» **What you are asked to do**:
Within these entries, which lines include the string "radio"? Copy each one.

» **Collected data entries**:
——————————
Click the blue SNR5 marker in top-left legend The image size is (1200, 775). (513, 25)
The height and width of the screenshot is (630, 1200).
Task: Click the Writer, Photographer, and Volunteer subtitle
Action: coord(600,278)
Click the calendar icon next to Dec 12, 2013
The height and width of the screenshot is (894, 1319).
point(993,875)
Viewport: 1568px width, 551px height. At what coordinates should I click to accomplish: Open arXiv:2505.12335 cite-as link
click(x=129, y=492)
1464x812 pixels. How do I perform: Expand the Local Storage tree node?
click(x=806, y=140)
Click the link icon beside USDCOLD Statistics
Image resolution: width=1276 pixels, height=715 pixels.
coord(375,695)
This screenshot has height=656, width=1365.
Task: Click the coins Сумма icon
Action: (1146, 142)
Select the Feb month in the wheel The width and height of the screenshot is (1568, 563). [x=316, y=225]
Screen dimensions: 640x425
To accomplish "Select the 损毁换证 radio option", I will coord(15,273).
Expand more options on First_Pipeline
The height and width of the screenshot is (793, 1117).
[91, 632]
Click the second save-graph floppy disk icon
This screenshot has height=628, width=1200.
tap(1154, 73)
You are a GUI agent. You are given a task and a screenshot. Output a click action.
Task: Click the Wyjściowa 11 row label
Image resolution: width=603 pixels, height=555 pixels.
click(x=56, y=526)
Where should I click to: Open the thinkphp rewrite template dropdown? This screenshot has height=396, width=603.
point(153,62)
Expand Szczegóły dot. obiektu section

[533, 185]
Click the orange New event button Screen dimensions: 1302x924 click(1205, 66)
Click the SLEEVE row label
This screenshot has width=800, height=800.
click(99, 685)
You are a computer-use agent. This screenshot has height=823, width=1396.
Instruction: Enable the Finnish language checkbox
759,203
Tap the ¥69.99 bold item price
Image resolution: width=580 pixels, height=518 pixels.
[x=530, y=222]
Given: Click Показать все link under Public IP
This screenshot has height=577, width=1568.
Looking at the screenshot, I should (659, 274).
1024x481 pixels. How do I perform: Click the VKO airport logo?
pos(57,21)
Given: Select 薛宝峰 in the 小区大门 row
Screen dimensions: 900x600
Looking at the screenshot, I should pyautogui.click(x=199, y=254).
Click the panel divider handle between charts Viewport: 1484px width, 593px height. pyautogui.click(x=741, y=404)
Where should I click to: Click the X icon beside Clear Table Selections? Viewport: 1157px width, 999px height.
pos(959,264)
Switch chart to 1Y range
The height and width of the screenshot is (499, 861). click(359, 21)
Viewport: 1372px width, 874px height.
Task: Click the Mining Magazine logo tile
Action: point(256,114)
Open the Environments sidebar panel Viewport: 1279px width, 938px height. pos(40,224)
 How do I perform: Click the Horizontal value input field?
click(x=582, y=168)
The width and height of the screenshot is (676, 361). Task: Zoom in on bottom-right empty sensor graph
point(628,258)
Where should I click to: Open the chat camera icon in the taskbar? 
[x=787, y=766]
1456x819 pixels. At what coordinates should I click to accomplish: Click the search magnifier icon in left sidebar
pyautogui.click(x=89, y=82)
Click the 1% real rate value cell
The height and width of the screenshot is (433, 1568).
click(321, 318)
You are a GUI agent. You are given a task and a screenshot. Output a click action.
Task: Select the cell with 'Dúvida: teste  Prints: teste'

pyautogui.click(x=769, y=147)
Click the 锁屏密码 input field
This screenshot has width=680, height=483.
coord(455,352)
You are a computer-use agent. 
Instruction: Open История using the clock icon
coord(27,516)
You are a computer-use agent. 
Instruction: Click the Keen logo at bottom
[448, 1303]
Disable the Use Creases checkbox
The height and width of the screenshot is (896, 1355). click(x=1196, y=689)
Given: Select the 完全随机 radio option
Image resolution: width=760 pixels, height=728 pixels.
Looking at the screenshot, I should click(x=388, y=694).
——————————
» **Problem solution**:
To accomplish "Select the 损毁换证 radio option", I will coord(15,273).
Given: Select the 完全随机 radio option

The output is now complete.